• [PROMPT] Present every line of the records below as an item in a numbered list, leaving out any blank lines.

• [Pointing records for text and elements]
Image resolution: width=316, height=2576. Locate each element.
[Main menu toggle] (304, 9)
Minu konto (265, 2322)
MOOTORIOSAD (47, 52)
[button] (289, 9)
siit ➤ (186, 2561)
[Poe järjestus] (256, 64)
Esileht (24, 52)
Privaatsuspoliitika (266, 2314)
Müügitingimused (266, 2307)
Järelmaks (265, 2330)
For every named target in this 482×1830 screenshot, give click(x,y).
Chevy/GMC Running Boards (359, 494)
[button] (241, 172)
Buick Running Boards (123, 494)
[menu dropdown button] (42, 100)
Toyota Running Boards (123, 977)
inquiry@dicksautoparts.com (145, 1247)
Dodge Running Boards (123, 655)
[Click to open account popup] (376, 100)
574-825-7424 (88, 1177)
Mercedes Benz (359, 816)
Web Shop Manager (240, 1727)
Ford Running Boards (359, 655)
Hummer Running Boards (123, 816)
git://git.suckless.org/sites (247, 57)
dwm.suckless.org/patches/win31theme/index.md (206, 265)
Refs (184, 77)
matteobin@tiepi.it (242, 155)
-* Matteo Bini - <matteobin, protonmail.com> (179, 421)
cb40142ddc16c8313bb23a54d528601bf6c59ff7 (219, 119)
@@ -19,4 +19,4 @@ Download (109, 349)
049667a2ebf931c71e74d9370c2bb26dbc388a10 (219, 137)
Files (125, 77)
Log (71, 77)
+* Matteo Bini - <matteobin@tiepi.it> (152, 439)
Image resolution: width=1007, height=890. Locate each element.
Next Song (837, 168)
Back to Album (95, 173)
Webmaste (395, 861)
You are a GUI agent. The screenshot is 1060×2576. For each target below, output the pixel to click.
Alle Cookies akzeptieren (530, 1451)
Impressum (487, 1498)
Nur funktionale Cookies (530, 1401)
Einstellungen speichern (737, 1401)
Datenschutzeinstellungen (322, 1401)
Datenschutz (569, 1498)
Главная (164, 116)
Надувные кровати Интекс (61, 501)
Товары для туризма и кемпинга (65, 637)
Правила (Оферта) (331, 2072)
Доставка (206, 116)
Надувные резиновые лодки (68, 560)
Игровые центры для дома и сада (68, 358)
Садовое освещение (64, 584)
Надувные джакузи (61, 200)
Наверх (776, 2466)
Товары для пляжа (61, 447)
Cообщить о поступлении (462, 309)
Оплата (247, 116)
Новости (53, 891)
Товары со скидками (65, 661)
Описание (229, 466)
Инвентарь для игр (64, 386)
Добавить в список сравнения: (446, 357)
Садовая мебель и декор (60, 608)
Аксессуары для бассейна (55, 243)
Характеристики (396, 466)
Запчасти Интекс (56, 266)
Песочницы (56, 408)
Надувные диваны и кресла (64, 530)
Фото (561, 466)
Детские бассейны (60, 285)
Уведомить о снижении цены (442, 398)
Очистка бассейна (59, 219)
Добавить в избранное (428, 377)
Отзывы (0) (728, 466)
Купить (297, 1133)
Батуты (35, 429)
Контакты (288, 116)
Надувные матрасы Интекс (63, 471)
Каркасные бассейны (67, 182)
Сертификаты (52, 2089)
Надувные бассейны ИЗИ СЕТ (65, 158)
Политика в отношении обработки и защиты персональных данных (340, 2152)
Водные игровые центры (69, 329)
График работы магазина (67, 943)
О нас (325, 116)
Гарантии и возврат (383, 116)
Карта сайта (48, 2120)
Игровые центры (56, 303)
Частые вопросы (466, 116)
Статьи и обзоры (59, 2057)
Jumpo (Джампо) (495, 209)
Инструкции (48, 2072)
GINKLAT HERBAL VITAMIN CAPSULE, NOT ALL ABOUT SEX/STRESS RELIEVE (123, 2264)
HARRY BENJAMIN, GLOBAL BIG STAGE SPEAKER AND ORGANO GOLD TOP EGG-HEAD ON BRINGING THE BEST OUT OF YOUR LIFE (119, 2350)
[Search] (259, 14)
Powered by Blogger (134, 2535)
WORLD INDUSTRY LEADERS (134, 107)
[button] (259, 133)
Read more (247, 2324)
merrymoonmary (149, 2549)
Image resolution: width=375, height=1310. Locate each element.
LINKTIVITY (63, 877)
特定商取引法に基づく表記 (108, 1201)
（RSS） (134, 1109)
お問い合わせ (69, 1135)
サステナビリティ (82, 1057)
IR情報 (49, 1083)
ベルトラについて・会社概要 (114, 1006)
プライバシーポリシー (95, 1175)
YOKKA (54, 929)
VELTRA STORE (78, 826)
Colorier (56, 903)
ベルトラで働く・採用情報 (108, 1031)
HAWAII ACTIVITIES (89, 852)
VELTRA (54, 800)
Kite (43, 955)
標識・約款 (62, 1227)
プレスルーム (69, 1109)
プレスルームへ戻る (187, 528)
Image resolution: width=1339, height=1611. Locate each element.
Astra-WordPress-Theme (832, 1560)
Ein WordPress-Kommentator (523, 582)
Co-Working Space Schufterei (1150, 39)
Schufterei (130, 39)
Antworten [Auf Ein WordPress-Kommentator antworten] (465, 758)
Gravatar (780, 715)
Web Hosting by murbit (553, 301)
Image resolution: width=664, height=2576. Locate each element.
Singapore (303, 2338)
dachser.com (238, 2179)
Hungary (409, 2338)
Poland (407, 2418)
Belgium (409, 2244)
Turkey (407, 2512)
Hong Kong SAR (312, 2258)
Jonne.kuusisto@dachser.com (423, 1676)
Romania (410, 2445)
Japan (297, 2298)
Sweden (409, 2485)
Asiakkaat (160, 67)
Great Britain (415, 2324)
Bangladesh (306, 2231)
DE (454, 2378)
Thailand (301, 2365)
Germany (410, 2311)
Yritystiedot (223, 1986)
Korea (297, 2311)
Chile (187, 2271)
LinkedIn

• [TASK SOLUTION]
1. Image resolution: width=316, height=2576. Locate each element.
2. [Main menu toggle] (304, 9)
3. Minu konto (265, 2322)
4. MOOTORIOSAD (47, 52)
5. [button] (289, 9)
6. siit ➤ (186, 2561)
7. [Poe järjestus] (256, 64)
8. Esileht (24, 52)
9. Privaatsuspoliitika (266, 2314)
10. Müügitingimused (266, 2307)
11. Järelmaks (265, 2330)
12. For every named target in this 482×1830 screenshot, give click(x,y).
13. Chevy/GMC Running Boards (359, 494)
14. [button] (241, 172)
15. Buick Running Boards (123, 494)
16. [menu dropdown button] (42, 100)
17. Toyota Running Boards (123, 977)
18. inquiry@dicksautoparts.com (145, 1247)
19. Dodge Running Boards (123, 655)
20. [Click to open account popup] (376, 100)
21. 574-825-7424 (88, 1177)
22. Mercedes Benz (359, 816)
23. Web Shop Manager (240, 1727)
24. Ford Running Boards (359, 655)
25. Hummer Running Boards (123, 816)
26. git://git.suckless.org/sites (247, 57)
27. dwm.suckless.org/patches/win31theme/index.md (206, 265)
28. Refs (184, 77)
29. matteobin@tiepi.it (242, 155)
30. -* Matteo Bini - <matteobin, protonmail.com> (179, 421)
31. cb40142ddc16c8313bb23a54d528601bf6c59ff7 (219, 119)
32. @@ -19,4 +19,4 @@ Download (109, 349)
33. 049667a2ebf931c71e74d9370c2bb26dbc388a10 (219, 137)
34. Files (125, 77)
35. Log (71, 77)
36. +* Matteo Bini - <matteobin@tiepi.it> (152, 439)
37. Image resolution: width=1007, height=890. Locate each element.
38. Next Song (837, 168)
39. Back to Album (95, 173)
40. Webmaste (395, 861)
41. You are a GUI agent. The screenshot is 1060×2576. For each target below, output the pixel to click.
42. Alle Cookies akzeptieren (530, 1451)
43. Impressum (487, 1498)
44. Nur funktionale Cookies (530, 1401)
45. Einstellungen speichern (737, 1401)
46. Datenschutzeinstellungen (322, 1401)
47. Datenschutz (569, 1498)
48. Главная (164, 116)
49. Надувные кровати Интекс (61, 501)
50. Товары для туризма и кемпинга (65, 637)
51. Правила (Оферта) (331, 2072)
52. Доставка (206, 116)
53. Надувные резиновые лодки (68, 560)
54. Игровые центры для дома и сада (68, 358)
55. Садовое освещение (64, 584)
56. Надувные джакузи (61, 200)
57. Наверх (776, 2466)
58. Товары для пляжа (61, 447)
59. Cообщить о поступлении (462, 309)
60. Оплата (247, 116)
61. Новости (53, 891)
62. Товары со скидками (65, 661)
63. Описание (229, 466)
64. Инвентарь для игр (64, 386)
65. Добавить в список сравнения: (446, 357)
66. Садовая мебель и декор (60, 608)
67. Аксессуары для бассейна (55, 243)
68. Характеристики (396, 466)
69. Запчасти Интекс (56, 266)
70. Песочницы (56, 408)
71. Надувные диваны и кресла (64, 530)
72. Фото (561, 466)
73. Детские бассейны (60, 285)
74. Уведомить о снижении цены (442, 398)
75. Очистка бассейна (59, 219)
76. Добавить в избранное (428, 377)
77. Отзывы (0) (728, 466)
78. Купить (297, 1133)
79. Батуты (35, 429)
80. Контакты (288, 116)
81. Надувные матрасы Интекс (63, 471)
82. Каркасные бассейны (67, 182)
83. Сертификаты (52, 2089)
84. Надувные бассейны ИЗИ СЕТ (65, 158)
85. Политика в отношении обработки и защиты персональных данных (340, 2152)
86. Водные игровые центры (69, 329)
87. График работы магазина (67, 943)
88. О нас (325, 116)
89. Гарантии и возврат (383, 116)
90. Карта сайта (48, 2120)
91. Игровые центры (56, 303)
92. Частые вопросы (466, 116)
93. Статьи и обзоры (59, 2057)
94. Jumpo (Джампо) (495, 209)
95. Инструкции (48, 2072)
96. GINKLAT HERBAL VITAMIN CAPSULE, NOT ALL ABOUT SEX/STRESS RELIEVE (123, 2264)
97. HARRY BENJAMIN, GLOBAL BIG STAGE SPEAKER AND ORGANO GOLD TOP EGG-HEAD ON BRINGING THE BEST OUT OF YOUR LIFE (119, 2350)
98. [Search] (259, 14)
99. Powered by Blogger (134, 2535)
100. WORLD INDUSTRY LEADERS (134, 107)
101. [button] (259, 133)
102. Read more (247, 2324)
103. merrymoonmary (149, 2549)
104. Image resolution: width=375, height=1310. Locate each element.
105. LINKTIVITY (63, 877)
106. 特定商取引法に基づく表記 (108, 1201)
107. （RSS） (134, 1109)
108. お問い合わせ (69, 1135)
109. サステナビリティ (82, 1057)
110. IR情報 (49, 1083)
111. ベルトラについて・会社概要 (114, 1006)
112. プライバシーポリシー (95, 1175)
113. YOKKA (54, 929)
114. VELTRA STORE (78, 826)
115. Colorier (56, 903)
116. ベルトラで働く・採用情報 (108, 1031)
117. HAWAII ACTIVITIES (89, 852)
118. VELTRA (54, 800)
119. Kite (43, 955)
120. 標識・約款 (62, 1227)
121. プレスルーム (69, 1109)
122. プレスルームへ戻る (187, 528)
123. Image resolution: width=1339, height=1611. Locate each element.
124. Astra-WordPress-Theme (832, 1560)
125. Ein WordPress-Kommentator (523, 582)
126. Co-Working Space Schufterei (1150, 39)
127. Schufterei (130, 39)
128. Antworten [Auf Ein WordPress-Kommentator antworten] (465, 758)
129. Gravatar (780, 715)
130. Web Hosting by murbit (553, 301)
131. Image resolution: width=664, height=2576. Locate each element.
132. Singapore (303, 2338)
133. dachser.com (238, 2179)
134. Hungary (409, 2338)
135. Poland (407, 2418)
136. Belgium (409, 2244)
137. Turkey (407, 2512)
138. Hong Kong SAR (312, 2258)
139. Jonne.kuusisto@dachser.com (423, 1676)
140. Romania (410, 2445)
141. Japan (297, 2298)
142. Sweden (409, 2485)
143. Asiakkaat (160, 67)
144. Great Britain (415, 2324)
145. Bangladesh (306, 2231)
146. DE (454, 2378)
147. Thailand (301, 2365)
148. Germany (410, 2311)
149. Yritystiedot (223, 1986)
150. Korea (297, 2311)
151. Chile (187, 2271)
152. LinkedIn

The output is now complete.